It’s been both a revelation and a joy to be able to sit in my study and systematically go through C. S. Lewis’s collected letters, concentrating on the correspondence he had with Americans. He became quite personal with a good number of regular correspondents, sharing tidbits of his life and offering whatever advice he could when they asked questions regarding the Christian life.
One of those letters, from January 1954, may provide a perfect example of how he combined the personal with the wisdom God gave him. He had a correspondent simply known as Mrs. D. Jessup, on whom there is apparently little information. All I can say about her is that she lived in a town called Rye, New York, and in this particular response to her, Lewis was guiding her through a time of suffering. Here’s what he wrote to her:
I don’t know whether anything an outsider can say is much use; and you know already the things we have been taught: that suffering can (but oh!, with what difficulty) be offered to God as our part in the whole redemptive suffering of the world beginning with Christ’s own suffering: that suffering by itself does not fester or poison, but resentment does; that sufferings which (heaven knows) fell on us without and against our will can be so taken that they are as saving and purifying as the voluntary sufferings of martyrs & ascetics.
And it is all true, and it is so hard to go on believing it. Especially as the dark time in which you are now entering (I’ve tried it; my own life really begins with my Mother’s illness & death from cancer when I was about 9) is split up into so many minor horrors and fears and upsets, some of them trivial & prosaic.

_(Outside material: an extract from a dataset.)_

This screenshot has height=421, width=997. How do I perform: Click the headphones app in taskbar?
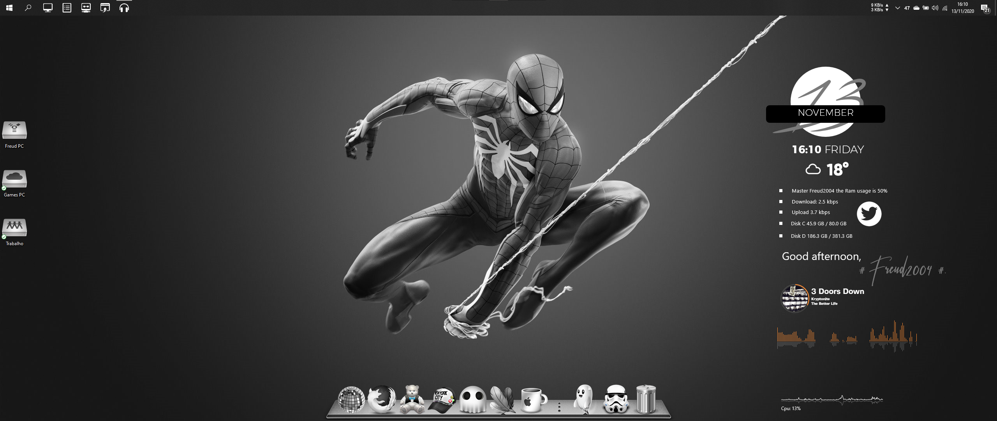coord(124,8)
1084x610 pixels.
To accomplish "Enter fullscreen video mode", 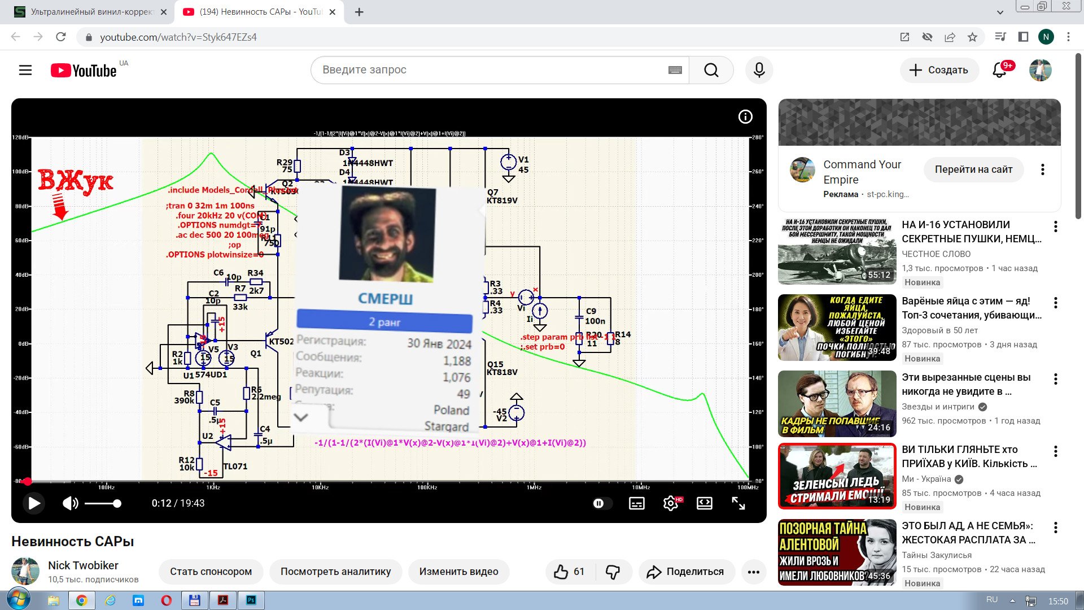I will tap(738, 503).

May God support you. Keep a firm hold of the Cross. And try to keep clear of the modern fancy that all this is abnormal & that you have been singled out for something outrageous. For no one escapes. We are all driven into the front line to be sorted sooner or later.

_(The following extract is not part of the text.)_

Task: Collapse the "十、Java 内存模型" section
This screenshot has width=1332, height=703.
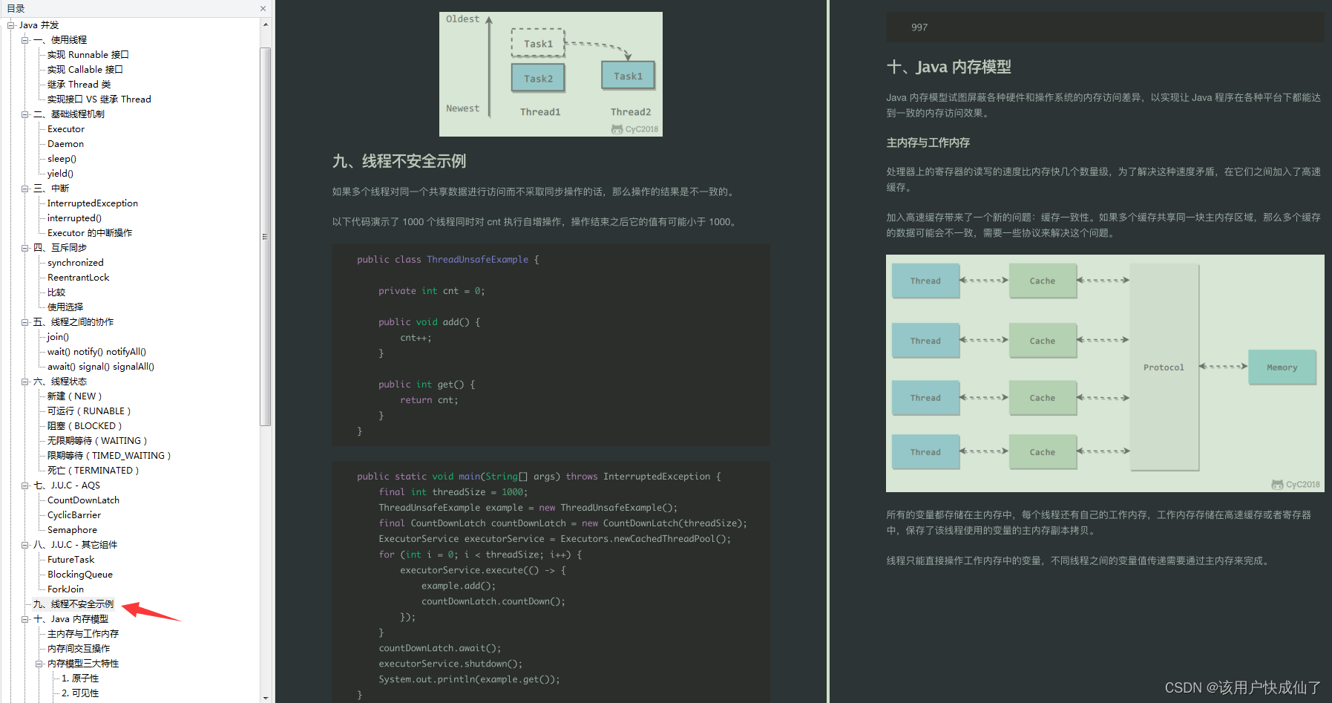Action: click(x=24, y=618)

To me, it’s nearly unbelievable that Lewis would take so much time out of each day to write these letters. He sometimes complained of the need for so many responses, yet he felt the urging from God to be faithful; it was a vital part of his ministry. Reading them now, I am grateful that he chose faithfulness. He has given us a model to follow. May we exhibit such faithfulness, so those who follow us will have models as well.